- _Extract to read_
# Harvesting seeds



## Ptbo_Stonerz (Jun 15, 2006)

When growing a plant for seeds, is there anything special that has to be done to collect the seeds and how long should i wait befor i plant the seeds. I've bought weed befor and spent hours picking out seeds, 3/4 of them were no good, soft and cracked open with little pressure. I'm growing Lowriders as most of y'all know. I of the 3 I pollinated for more seeds and i just wanna make sure i do everything right to get as many good seeds as possible and a better crop with all the seeds, I hope i get more than 10 good seeds.

Another question, when a female is producing seeds, do the seeds look like big pre-flowers? The female i pollinated is full of bud but i see alot of BIG pre-flower looking things all over, they still have 2 white hairs comeing out of them, but they are 3-4x the size of the pre-flowers that grew before i pollinated her and i dont notice any on the other female.


----------



## GanjaGuru (Jun 15, 2006)

The best time to pollinate females is when she's 3 weeks into 12/12 or flowering.

- _Dataset content_
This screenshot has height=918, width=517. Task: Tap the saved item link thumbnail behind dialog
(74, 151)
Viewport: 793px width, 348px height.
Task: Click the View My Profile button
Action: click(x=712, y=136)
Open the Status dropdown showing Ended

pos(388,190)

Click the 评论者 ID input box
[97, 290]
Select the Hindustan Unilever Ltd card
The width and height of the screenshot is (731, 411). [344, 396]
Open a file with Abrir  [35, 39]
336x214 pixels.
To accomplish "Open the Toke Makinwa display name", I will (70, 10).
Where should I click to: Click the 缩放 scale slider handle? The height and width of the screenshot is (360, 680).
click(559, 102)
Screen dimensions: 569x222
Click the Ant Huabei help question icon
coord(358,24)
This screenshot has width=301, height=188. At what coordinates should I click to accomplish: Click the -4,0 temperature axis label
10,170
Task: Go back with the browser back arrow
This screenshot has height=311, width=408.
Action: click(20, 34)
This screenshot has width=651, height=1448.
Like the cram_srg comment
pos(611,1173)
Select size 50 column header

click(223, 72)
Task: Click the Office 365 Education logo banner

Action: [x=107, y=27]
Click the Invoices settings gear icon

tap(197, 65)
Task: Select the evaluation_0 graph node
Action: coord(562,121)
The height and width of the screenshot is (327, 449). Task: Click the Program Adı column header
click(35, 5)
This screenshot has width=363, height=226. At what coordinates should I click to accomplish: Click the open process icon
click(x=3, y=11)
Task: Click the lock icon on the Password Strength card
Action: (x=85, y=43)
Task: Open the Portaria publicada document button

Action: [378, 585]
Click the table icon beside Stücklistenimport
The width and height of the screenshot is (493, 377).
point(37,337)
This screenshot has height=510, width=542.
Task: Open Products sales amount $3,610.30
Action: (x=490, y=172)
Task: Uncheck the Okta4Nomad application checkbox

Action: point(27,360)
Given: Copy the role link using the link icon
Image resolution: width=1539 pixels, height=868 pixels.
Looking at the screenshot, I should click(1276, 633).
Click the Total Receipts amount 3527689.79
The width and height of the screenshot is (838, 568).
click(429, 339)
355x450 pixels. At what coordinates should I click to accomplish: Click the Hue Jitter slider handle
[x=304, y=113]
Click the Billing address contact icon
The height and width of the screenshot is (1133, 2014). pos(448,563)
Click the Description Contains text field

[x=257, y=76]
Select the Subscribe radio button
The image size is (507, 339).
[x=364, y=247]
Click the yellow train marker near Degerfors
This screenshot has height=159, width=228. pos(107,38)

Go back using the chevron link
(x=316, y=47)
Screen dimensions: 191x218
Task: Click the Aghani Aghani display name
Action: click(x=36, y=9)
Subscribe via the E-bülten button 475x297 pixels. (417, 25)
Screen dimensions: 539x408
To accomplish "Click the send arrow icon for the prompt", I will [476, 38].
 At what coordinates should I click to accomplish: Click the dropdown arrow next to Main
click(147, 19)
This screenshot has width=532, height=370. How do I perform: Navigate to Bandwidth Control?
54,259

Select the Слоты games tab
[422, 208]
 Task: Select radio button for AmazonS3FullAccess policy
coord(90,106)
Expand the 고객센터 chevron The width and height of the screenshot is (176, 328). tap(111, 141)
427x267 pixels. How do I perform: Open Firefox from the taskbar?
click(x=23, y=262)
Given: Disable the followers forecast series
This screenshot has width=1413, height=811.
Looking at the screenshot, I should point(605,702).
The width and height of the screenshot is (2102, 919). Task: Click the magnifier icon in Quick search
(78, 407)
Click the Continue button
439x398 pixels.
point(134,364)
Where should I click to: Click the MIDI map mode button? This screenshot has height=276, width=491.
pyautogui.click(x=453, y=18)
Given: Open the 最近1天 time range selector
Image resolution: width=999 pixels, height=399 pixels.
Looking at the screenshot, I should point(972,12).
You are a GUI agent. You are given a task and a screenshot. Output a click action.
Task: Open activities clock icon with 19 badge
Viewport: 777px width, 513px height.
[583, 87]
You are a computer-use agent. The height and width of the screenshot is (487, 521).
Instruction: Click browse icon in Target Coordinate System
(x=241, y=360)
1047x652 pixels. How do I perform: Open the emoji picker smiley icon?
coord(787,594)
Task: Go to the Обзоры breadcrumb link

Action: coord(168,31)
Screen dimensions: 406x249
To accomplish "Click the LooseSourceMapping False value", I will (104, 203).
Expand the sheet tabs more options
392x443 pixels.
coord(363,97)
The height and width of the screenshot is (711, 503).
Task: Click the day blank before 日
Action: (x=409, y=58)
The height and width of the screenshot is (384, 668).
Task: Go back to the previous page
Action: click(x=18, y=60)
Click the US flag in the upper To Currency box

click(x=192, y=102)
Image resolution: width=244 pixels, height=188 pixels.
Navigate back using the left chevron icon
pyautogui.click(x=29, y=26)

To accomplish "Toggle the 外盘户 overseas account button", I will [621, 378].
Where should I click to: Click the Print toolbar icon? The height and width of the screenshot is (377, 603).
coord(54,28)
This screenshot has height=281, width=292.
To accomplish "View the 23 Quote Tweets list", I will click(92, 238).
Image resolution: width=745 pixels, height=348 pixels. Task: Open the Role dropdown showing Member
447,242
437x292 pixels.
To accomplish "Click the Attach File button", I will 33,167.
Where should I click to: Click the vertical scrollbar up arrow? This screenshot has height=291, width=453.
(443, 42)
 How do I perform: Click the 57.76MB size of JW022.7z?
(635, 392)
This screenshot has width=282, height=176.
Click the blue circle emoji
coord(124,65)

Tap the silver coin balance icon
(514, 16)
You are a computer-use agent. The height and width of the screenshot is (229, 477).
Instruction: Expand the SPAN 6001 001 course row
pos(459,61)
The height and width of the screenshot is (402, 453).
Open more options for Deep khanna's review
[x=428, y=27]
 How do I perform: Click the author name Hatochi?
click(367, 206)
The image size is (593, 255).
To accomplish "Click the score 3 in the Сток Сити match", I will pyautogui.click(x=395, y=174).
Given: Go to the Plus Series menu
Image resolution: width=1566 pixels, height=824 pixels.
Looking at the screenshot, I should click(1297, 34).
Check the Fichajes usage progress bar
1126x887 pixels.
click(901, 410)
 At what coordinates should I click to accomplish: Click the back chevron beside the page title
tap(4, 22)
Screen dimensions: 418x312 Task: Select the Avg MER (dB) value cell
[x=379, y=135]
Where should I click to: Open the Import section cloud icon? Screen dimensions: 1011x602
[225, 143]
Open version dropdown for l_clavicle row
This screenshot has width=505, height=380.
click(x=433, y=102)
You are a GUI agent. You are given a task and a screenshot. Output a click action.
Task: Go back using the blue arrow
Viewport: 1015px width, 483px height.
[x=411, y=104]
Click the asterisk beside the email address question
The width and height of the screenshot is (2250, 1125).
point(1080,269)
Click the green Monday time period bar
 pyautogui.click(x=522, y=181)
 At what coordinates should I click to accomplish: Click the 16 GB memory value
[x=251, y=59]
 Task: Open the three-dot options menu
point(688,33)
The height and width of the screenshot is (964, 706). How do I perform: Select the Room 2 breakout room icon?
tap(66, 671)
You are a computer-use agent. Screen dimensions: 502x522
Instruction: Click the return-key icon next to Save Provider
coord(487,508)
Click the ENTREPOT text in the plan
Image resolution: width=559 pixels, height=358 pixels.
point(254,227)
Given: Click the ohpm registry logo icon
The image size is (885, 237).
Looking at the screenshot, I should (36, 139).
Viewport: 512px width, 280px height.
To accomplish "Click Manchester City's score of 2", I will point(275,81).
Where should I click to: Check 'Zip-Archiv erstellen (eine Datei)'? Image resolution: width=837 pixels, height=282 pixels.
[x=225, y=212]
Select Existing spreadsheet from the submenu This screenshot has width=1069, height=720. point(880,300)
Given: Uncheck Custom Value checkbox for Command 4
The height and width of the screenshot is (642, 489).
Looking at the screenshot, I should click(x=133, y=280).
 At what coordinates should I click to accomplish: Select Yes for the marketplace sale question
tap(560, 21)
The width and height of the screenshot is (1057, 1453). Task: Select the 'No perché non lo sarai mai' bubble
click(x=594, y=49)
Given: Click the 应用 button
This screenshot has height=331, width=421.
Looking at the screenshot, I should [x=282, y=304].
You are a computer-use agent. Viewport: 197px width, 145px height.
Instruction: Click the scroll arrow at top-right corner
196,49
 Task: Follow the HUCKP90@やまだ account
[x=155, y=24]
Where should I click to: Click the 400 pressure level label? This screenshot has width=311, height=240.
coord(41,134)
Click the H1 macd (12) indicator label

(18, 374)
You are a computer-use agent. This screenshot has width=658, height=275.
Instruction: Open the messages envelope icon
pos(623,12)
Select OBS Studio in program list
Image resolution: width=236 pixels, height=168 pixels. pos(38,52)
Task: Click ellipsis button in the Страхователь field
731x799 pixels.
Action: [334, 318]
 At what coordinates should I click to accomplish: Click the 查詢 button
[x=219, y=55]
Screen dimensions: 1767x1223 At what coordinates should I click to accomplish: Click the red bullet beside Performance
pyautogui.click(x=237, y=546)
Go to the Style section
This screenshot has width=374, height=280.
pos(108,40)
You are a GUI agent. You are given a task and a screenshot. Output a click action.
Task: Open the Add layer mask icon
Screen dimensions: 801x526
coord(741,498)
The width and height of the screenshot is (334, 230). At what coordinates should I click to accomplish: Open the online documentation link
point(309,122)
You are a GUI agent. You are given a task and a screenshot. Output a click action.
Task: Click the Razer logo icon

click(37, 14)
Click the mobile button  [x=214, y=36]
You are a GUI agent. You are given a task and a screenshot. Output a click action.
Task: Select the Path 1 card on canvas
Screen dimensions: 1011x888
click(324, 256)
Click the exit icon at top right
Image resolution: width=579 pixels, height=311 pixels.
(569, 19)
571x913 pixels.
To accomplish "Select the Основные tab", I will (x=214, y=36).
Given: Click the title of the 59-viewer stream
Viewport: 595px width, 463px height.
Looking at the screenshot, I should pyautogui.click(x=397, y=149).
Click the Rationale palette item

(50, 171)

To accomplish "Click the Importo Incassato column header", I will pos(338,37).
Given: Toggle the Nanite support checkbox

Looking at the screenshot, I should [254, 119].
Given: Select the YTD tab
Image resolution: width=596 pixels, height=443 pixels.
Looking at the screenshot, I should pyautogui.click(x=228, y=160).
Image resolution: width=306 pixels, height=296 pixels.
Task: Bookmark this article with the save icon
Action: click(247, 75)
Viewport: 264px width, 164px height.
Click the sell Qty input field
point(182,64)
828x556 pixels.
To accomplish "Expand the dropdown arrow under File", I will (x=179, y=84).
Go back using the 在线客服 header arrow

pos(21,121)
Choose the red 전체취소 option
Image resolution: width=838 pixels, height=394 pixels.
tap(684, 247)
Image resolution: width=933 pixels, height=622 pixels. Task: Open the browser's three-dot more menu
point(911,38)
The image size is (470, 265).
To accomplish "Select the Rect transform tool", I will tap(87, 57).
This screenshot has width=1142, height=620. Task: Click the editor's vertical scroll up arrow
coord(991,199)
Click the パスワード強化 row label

- _Requirement A_
Decide whether each statement agrees with the seed-harvesting thread, answering yes or no and quoting the deciding words of the thread: (i) The first poster is growing Lowriders. (ii) The enlarged growths on the pollinated female have no white hairs. (iii) GanjaGuru gives 3 weeks into flowering as the best time to pollinate females.
- _Requirement B_
Continue the seed-harvesting thread from the point where it stops.
The data plays no part in this work.

- _Expected output A_
(i) Yes: "I'm growing Lowriders as most of y'all know."
(ii) No: "they still have 2 white hairs comeing out of them"
(iii) Yes: "The best time to pollinate females is when she's 3 weeks into 12/12 or flowering."

- _Expected output B_
Then wait.  It takes 3--4 weeks.  The seeds will be ripe when they split the calyx's to reveal part of the seed, about the time the buds are almost ripe.
Fresh seeds are non-viable as a general rule.  Each seed is created with a tiny bit of moisture inside.  They will not germinate until the moisture is lost.
In nature, this is to prevent the seeds from germinating as soon as they hit the ground (approx. Nov.)  The best time for seeds to sprout in nature is the spring, so it usually takes 4 months or so for the moisture to evaporate, depending on environmental conditions (rain, etc.)
You can avoid the long wait by putting the seeds in an air-tight container with a silica sack--those little bags they put in medicine.  Or siimply leave them loose in a drawer.  Sealed with silica they'll be ready in a week or 2, loose in a drawer depends on ambient humidity, about 2--4 weeks.

I think you're confusing pre-flowers with calyx's.


----------



## Ptbo_Stonerz (Jun 16, 2006)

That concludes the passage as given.